Logistic Regression

import matplotlib.pyplot as plt
import numpy as np
from sklearn.datasets import load_iris
from sklearn.linear_model import LinearRegression, LogisticRegression

np.random.seed(42)

plt.rcParams["figure.facecolor"] = (1, 1, 1, 0)  # RGBA tuple with alpha=0
plt.rcParams["axes.facecolor"] = (1, 1, 1, 0)  # RGBA tuple with alpha=0

Regression models predict a continuous variable, such as rainfall amount or sunlight intensity. They can also predict probabilities, such as the probability that an image contains a cat. A probability-predicting regression model can be used as part of a classifier by imposing a decision rule - for example, if the probability is 50% or more, decide it’s a cat.

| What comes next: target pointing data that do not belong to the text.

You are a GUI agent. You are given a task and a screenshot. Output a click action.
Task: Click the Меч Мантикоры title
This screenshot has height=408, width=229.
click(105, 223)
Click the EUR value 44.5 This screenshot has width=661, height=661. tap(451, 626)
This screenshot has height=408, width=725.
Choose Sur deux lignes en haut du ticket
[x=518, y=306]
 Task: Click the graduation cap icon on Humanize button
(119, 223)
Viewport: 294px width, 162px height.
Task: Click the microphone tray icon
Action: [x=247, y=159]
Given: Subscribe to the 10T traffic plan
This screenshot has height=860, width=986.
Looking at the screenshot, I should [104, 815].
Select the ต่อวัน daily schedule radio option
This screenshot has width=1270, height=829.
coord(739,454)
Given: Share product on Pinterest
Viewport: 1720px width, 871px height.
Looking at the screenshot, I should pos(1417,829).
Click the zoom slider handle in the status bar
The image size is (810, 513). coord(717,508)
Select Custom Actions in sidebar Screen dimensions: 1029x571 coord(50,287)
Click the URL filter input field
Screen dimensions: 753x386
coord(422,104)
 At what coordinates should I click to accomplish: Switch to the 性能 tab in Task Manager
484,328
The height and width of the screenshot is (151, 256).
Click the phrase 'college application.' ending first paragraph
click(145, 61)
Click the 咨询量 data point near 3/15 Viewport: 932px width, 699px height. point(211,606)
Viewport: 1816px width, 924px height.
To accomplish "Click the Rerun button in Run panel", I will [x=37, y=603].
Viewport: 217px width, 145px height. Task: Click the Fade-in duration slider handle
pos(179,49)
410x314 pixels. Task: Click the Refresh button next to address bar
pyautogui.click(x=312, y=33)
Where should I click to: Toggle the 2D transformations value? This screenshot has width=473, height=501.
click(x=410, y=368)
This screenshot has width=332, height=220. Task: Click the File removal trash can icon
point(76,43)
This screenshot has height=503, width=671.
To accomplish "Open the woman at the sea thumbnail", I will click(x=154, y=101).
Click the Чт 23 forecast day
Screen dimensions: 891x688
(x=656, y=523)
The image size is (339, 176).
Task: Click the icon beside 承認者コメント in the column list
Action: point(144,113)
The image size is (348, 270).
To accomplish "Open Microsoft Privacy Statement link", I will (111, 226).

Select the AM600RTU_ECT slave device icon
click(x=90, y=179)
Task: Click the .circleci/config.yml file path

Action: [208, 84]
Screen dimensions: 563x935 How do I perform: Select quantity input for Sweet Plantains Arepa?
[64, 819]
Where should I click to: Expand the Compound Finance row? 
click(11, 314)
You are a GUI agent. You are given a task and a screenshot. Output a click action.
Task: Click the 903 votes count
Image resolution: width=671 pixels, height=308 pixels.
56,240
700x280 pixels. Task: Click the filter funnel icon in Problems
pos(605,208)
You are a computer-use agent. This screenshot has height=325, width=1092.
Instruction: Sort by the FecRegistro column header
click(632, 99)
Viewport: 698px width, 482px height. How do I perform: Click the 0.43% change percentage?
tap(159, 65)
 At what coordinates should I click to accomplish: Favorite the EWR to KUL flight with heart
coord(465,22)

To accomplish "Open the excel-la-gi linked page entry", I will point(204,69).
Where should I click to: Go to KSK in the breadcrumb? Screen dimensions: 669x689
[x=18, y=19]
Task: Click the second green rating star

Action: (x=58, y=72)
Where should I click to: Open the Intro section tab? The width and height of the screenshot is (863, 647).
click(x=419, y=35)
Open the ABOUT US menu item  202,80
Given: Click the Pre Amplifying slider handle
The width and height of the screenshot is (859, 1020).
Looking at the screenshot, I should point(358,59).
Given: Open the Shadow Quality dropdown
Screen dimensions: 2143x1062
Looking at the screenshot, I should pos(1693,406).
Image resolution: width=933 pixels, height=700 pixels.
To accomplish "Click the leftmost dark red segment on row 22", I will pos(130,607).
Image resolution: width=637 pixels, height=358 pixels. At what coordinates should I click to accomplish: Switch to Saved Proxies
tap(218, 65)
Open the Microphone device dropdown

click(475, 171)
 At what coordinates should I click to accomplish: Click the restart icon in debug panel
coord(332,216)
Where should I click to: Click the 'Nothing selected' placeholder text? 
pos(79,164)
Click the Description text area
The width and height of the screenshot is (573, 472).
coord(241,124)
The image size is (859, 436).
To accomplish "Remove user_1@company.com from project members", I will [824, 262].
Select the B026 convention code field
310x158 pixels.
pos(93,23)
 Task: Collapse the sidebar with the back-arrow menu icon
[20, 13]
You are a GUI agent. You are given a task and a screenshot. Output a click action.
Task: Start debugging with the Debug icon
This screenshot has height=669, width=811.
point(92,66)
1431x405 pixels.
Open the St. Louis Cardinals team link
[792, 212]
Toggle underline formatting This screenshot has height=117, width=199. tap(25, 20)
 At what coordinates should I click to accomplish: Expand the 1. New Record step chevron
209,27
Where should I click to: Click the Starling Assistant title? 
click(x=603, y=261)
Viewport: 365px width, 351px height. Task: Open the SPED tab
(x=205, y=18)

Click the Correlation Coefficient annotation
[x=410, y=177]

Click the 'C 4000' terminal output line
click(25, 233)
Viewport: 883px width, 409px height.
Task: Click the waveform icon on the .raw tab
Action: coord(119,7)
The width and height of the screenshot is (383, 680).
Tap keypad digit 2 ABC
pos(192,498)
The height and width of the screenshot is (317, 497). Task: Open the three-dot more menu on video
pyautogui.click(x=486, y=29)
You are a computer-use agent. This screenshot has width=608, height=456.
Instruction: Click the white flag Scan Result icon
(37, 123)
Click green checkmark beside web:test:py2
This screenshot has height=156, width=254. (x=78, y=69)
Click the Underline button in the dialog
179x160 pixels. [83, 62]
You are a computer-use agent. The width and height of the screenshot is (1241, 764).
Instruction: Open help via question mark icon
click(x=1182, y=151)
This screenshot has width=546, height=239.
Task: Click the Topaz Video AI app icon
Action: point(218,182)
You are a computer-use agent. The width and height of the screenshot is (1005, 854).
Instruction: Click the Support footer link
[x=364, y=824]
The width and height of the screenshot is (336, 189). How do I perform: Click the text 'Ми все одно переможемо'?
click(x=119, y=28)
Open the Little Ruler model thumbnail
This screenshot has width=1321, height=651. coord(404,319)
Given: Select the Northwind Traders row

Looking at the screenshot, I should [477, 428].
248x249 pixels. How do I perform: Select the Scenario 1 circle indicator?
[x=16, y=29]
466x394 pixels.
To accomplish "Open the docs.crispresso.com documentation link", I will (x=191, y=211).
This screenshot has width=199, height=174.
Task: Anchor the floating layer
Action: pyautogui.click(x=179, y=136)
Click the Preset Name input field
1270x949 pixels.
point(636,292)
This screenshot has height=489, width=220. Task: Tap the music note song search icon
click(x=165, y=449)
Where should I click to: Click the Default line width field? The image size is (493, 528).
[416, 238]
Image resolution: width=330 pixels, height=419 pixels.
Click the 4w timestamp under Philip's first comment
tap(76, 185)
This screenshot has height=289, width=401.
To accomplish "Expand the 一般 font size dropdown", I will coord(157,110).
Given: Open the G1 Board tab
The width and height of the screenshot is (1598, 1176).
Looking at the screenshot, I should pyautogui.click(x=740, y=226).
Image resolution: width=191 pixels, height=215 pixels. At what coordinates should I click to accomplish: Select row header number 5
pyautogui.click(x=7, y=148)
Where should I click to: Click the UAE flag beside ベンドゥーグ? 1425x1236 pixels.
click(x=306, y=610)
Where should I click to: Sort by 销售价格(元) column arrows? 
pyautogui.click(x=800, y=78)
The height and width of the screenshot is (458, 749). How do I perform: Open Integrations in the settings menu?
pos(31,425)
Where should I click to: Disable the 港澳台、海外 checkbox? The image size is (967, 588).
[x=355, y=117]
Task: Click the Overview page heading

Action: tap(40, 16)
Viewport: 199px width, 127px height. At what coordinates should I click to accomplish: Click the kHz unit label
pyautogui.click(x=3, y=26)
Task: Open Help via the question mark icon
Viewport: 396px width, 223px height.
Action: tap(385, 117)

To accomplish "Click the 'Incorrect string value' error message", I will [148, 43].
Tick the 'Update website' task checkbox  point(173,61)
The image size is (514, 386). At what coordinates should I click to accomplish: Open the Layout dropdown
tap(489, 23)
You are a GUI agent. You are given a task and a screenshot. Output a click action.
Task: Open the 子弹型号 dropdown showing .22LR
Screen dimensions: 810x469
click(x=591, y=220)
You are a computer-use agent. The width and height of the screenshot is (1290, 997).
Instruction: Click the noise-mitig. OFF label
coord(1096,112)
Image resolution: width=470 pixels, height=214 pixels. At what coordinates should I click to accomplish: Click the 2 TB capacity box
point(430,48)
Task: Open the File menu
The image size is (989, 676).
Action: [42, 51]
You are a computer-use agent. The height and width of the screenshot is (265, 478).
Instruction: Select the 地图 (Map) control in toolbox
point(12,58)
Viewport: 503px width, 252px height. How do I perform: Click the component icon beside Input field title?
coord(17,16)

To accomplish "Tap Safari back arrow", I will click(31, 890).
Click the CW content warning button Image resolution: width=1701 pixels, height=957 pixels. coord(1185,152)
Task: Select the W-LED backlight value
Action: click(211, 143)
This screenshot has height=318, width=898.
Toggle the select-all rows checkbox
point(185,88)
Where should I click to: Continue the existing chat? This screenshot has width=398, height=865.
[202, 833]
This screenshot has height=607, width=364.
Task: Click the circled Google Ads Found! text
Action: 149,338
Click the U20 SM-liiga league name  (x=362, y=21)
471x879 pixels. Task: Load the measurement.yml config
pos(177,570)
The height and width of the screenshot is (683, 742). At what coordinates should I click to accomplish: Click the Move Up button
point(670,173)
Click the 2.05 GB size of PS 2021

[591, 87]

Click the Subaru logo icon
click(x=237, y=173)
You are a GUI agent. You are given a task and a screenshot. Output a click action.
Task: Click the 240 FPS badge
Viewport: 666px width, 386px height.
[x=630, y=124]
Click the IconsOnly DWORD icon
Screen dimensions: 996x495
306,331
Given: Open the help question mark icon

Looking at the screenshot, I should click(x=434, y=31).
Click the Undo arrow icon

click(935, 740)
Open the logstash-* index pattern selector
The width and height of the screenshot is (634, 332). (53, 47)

Logistic regression predicts probabilities, and is therefore a regression algorithm. However, it is commonly described as a classification method in the machine learning literature, because it can be (and is often) used to make classifiers. There are also “true” classification algorithms, such as SVMs, which only predict an outcome and do not provide a probability.

High level usage using Scikit-Learn

The easiest way of training a logistic regression is probably with the Scikit-Learn library.

X = np.array([[1, 1], [1, 2], [1, 3], [1, 4], [1, 5]])
y = np.array([0, 0, 0, 1, 1])

model = LogisticRegression(random_state=0, solver="lbfgs")
model.fit(X, y)
LogisticRegression(random_state=0)
In a Jupyter environment, please rerun this cell to show the HTML representation or trust the notebook.
On GitHub, the HTML representation is unable to render, please try loading this page with nbviewer.org.
model.predict_proba(X)[:, 1]
array([0.06291067, 0.16055632, 0.352715  , 0.60822136, 0.81559901])
model.predict(X)
array([0, 0, 0, 1, 1])

Logistic regression from scratch

Odds and Odds Ratio

Understanding logsitic regression begins with probability.

The probability of an event is defined as:

\[ P(A) = \frac{Number\ of\ ways\ event\ A\ can\ occur}{Total\ number\ of\ possible\ outcomes} \]

For example:

\[ \begin{align*} P(Heads) &= \frac{1}{2} \\ \\ P(1\ or\ 2) &= \frac{2}{6} = \frac{1}{3} \\ \\ P(diamond\ card) &= \frac{13}{52} = \frac{1}{4} \end{align*} \]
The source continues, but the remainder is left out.